• **WHAT THE TASK ASKS**: Convert the lines below, from the one containing "Given: Open the docs.transak.com" through the one containing "[x=195, y=450]", inclusive, into a JSON list of strings with one string per line. Omit blank lines.
*** RECORDS SHOWN
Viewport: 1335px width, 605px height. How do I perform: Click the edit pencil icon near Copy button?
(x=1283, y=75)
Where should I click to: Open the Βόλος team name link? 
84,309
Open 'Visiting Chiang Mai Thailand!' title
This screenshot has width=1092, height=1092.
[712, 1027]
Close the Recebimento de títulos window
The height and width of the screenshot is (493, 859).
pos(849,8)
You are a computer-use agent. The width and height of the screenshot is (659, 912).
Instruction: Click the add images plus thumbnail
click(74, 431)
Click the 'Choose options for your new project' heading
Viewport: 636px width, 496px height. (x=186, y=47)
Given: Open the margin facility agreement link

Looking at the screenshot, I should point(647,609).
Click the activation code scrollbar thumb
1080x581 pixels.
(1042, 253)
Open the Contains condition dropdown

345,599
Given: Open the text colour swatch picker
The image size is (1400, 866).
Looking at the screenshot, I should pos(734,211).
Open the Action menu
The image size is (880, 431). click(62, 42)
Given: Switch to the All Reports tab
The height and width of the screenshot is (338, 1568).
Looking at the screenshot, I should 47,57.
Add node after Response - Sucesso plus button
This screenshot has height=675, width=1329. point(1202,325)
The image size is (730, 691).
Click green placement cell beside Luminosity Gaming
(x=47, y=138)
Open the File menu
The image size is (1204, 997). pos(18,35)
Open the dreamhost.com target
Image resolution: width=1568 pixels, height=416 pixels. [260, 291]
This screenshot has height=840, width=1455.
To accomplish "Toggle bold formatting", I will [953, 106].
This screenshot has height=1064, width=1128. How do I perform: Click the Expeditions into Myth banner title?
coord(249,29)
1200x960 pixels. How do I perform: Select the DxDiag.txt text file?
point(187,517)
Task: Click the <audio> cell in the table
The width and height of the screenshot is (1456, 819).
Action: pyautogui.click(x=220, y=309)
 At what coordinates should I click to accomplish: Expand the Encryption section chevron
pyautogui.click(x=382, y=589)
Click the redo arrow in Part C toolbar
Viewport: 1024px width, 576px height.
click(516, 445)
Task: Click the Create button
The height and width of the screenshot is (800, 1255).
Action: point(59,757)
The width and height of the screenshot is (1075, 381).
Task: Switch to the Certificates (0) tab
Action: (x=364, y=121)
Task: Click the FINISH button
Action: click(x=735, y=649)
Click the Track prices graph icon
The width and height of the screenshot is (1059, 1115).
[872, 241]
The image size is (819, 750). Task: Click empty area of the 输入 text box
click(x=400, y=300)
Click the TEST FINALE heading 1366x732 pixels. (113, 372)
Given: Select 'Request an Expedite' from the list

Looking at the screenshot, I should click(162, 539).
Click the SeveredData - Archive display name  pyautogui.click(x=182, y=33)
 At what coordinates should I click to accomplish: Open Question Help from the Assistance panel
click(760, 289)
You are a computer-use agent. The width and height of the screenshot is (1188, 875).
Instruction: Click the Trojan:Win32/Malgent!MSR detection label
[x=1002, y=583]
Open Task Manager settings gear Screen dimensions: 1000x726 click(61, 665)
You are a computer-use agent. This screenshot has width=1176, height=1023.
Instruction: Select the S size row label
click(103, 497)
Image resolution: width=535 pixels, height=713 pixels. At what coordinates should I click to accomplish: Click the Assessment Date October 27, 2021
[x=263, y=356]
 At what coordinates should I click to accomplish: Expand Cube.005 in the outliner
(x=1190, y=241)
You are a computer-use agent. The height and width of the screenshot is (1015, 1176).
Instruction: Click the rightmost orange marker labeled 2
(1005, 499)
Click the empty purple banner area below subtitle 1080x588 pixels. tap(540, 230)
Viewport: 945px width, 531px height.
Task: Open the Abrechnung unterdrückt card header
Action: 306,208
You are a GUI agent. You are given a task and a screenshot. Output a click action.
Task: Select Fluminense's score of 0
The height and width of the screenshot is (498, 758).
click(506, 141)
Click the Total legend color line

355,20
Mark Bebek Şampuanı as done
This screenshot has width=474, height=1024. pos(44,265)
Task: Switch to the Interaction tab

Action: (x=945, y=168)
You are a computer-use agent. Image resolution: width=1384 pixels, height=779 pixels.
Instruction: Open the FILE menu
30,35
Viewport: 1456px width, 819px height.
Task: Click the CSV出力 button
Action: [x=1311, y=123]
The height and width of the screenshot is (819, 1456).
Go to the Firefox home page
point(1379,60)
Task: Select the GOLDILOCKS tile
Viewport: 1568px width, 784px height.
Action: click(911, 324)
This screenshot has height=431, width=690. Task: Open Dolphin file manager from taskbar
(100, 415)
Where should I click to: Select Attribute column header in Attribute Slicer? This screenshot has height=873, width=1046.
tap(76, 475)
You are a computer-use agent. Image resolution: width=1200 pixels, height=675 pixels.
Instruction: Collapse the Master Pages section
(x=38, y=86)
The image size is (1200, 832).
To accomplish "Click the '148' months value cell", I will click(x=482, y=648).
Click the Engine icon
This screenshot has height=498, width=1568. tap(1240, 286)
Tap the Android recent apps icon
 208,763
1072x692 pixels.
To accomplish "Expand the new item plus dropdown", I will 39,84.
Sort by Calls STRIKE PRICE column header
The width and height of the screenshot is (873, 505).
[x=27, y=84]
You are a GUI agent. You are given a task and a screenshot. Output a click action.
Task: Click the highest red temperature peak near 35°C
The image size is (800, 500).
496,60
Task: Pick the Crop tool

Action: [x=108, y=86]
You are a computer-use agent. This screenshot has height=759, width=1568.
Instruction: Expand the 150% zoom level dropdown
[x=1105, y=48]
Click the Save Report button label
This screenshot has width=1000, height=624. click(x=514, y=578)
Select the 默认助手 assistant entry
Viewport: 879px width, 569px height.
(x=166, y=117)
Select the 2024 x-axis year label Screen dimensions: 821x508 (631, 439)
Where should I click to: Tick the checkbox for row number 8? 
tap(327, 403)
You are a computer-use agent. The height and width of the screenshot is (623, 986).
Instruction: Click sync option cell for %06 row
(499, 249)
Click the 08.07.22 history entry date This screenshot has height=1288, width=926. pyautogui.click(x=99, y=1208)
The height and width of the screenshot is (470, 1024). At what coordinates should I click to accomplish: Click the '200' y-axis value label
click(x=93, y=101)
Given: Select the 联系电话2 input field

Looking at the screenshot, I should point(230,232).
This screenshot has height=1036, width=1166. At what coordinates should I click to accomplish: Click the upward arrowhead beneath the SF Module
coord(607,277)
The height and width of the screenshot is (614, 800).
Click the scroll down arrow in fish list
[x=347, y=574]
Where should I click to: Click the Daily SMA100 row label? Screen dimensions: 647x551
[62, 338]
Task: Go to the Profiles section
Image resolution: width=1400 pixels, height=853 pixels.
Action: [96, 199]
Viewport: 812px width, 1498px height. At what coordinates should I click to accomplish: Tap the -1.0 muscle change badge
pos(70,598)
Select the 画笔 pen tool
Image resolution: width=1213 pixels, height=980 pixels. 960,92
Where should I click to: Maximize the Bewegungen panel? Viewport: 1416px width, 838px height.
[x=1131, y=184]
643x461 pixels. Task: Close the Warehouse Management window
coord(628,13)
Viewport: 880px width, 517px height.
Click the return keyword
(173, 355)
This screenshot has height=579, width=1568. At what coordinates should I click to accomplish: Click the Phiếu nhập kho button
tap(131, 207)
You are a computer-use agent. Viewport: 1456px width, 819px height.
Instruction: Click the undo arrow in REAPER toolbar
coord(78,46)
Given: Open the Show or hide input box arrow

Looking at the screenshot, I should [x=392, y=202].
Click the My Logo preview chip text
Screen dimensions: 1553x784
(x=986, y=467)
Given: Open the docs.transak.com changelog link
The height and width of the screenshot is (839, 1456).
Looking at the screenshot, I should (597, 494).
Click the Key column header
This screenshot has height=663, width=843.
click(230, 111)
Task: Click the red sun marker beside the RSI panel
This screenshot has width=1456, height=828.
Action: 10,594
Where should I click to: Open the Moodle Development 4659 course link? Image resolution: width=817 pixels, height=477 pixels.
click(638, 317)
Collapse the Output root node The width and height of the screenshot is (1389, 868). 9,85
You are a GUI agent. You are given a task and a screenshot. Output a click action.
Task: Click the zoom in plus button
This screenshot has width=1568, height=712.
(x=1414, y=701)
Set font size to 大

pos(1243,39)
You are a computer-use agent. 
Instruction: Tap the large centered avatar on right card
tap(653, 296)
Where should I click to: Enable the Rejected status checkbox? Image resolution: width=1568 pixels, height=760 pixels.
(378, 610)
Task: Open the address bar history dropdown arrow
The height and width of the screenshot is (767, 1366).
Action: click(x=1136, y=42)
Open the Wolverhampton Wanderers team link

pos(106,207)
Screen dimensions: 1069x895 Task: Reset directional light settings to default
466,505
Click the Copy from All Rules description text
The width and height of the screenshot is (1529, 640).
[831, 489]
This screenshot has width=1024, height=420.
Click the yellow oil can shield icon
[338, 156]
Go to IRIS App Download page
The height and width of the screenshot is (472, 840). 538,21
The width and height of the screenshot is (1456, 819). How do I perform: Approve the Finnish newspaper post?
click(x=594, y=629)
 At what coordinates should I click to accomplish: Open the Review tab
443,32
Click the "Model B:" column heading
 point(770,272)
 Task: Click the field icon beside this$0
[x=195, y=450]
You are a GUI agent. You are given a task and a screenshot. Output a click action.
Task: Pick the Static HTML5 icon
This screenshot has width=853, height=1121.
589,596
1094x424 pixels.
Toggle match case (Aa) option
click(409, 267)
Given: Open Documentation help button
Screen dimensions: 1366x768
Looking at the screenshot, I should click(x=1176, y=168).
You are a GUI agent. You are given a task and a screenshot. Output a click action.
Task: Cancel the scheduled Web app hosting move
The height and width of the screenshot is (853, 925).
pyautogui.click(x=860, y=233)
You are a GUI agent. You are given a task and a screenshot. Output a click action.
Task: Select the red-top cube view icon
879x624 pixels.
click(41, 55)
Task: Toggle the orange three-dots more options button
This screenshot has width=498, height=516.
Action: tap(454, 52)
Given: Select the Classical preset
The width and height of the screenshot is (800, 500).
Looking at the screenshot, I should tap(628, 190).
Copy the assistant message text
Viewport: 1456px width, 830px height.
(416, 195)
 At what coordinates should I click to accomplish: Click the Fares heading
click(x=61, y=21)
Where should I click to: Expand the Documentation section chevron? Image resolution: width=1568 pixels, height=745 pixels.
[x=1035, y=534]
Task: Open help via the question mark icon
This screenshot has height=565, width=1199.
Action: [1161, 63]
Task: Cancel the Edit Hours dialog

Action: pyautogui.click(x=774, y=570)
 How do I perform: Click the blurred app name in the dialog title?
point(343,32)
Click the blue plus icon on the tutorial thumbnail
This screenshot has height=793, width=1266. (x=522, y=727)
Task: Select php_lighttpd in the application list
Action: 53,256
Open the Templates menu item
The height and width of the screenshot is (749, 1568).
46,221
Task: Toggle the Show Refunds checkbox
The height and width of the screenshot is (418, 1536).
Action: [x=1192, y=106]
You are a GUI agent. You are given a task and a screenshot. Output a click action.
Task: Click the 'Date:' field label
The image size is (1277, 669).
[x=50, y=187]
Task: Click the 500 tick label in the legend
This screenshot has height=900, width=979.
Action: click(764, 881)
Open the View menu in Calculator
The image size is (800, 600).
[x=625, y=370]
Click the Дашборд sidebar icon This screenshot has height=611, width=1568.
******
• **RESPONSE FOR THIS EXERCISE**:
[
  "Given: Open the docs.transak.com changelog link",
  "The height and width of the screenshot is (839, 1456).",
  "Looking at the screenshot, I should (597, 494).",
  "Click the Key column header",
  "This screenshot has height=663, width=843.",
  "click(230, 111)",
  "Task: Click the red sun marker beside the RSI panel",
  "This screenshot has width=1456, height=828.",
  "Action: 10,594",
  "Where should I click to: Open the Moodle Development 4659 course link? Image resolution: width=817 pixels, height=477 pixels.",
  "click(638, 317)",
  "Collapse the Output root node The width and height of the screenshot is (1389, 868). 9,85",
  "You are a GUI agent. You are given a task and a screenshot. Output a click action.",
  "Task: Click the zoom in plus button",
  "This screenshot has width=1568, height=712.",
  "(x=1414, y=701)",
  "Set font size to 大",
  "pos(1243,39)",
  "You are a computer-use agent. ",
  "Instruction: Tap the large centered avatar on right card",
  "tap(653, 296)",
  "Where should I click to: Enable the Rejected status checkbox? Image resolution: width=1568 pixels, height=760 pixels.",
  "(378, 610)",
  "Task: Open the address bar history dropdown arrow",
  "The height and width of the screenshot is (767, 1366).",
  "Action: click(x=1136, y=42)",
  "Open the Wolverhampton Wanderers team link",
  "pos(106,207)",
  "Screen dimensions: 1069x895 Task: Reset directional light settings to default",
  "466,505",
  "Click the Copy from All Rules description text",
  "The width and height of the screenshot is (1529, 640).",
  "[831, 489]",
  "This screenshot has width=1024, height=420.",
  "Click the yellow oil can shield icon",
  "[338, 156]",
  "Go to IRIS App Download page",
  "The height and width of the screenshot is (472, 840). 538,21",
  "The width and height of the screenshot is (1456, 819). How do I perform: Approve the Finnish newspaper post?",
  "click(x=594, y=629)",
  " At what coordinates should I click to accomplish: Open the Review tab",
  "443,32",
  "Click the \"Model B:\" column heading",
  " point(770,272)",
  " Task: Click the field icon beside this$0",
  "[x=195, y=450]"
]